We'll have a 5th Thursday next year. The year that this is recorded
is 2022. So in 2023 we'll have a 5th Thursday. And so there will be an extra
Thursday after Thanksgiving before Christmas. And then it doesn't
happen again after next year until 2028 and 2029, if the Lord
tarries. I hope we're not here for that. I don't have a death wish. I
always said if I go quickly, I'm not really concerned about
dying. I don't worry about dying. It's
the process that I'm worried about. It's not death. But we
just hope and pray that the rapture happens. Now, if we are raptured
before the year, well before next year, in 2023, or if we're
raptured before 2028 and 2029, the Bible says the Antichrist
will change times and laws. It's in Daniel.

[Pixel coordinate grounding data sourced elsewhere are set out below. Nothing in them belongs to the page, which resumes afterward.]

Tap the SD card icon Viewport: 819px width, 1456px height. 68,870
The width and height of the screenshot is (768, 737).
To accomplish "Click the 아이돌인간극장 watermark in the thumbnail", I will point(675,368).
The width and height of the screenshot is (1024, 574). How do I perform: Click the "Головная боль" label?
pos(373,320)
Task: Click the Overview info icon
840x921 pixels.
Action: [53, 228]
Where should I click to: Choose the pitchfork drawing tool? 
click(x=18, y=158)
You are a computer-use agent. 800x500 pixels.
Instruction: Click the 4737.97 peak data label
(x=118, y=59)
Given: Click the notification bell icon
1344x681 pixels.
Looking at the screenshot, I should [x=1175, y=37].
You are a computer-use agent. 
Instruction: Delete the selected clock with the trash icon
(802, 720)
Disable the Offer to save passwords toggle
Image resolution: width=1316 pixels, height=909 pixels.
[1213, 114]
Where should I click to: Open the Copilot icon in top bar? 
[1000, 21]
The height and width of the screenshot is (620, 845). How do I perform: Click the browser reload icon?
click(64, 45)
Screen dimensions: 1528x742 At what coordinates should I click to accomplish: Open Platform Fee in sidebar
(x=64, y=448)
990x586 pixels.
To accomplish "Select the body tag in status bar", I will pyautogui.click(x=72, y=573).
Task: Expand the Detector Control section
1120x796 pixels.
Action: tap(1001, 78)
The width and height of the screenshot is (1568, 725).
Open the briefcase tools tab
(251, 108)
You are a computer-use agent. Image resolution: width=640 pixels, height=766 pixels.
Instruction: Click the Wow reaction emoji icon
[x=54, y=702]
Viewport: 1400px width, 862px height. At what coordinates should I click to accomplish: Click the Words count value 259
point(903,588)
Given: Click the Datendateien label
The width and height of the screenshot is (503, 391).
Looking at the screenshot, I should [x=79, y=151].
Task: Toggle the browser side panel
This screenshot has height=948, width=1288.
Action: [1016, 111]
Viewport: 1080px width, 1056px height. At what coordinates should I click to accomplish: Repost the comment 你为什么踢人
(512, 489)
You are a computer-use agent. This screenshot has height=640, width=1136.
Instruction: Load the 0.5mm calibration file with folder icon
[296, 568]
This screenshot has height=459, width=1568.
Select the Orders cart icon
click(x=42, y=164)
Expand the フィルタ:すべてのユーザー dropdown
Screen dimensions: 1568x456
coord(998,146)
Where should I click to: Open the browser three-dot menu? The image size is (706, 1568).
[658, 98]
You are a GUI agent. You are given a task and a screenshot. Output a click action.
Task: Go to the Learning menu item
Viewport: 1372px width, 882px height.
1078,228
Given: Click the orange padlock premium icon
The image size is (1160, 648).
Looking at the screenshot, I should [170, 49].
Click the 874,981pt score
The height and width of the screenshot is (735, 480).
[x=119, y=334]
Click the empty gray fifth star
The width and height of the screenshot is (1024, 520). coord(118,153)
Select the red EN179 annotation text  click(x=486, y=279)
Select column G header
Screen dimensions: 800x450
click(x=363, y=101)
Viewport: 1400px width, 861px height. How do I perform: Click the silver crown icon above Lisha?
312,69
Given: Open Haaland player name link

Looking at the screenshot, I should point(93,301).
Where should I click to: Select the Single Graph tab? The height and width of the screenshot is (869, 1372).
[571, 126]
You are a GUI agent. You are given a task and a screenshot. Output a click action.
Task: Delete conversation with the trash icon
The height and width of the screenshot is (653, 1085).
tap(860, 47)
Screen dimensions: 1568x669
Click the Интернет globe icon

I thought I had
a reference there, but I think it's Daniel 7. But that means
it's a pretty sure thing that Thanksgiving and Christmas will
either be outlawed or radically transformed or maybe just moved
to a different time of the year. Anyway, they'll change it into
something that doesn't thank the God of the Bible and doesn't
commemorate the birth of Jesus Christ as Savior of the world.
That much is for certain when the Antichrist takes over. But
with that clarification we get into our text as we've covered
the first three feasts. I'm sorry first four feasts of
Leviticus 23 Passover Unleavened bread first fruits and harvest
or also called feast of weeks and also called Pentecost Now
we come to the fifth feast. It's the feast of trumpets It's
called Rosh Hashanah It's also known as the Secular
New Year. We'll talk about that when we... Well, I'll mention it here before
we get into the text. I've said that the Bible says
Nisan is to be the first month. This is where man and men's traditions
get in the way, because even a lot of Christians will say
it makes sense to make this the new year. But this was a time,
we're going to see, where the jubilee would take place every
50th year. You'd count seven weeks of years,
49 years, and then that 50th year would be a jubilee. And it would happen this time
of the year in that 50th year is when it begin and end. And
that means it's a new beginning for people, a new beginning for
people who were in debt and were bond servants in ancient Israel
and that sort of thing. But that's still not the same
thing as the beginning of the year for God's calendar. which is based on the feasts.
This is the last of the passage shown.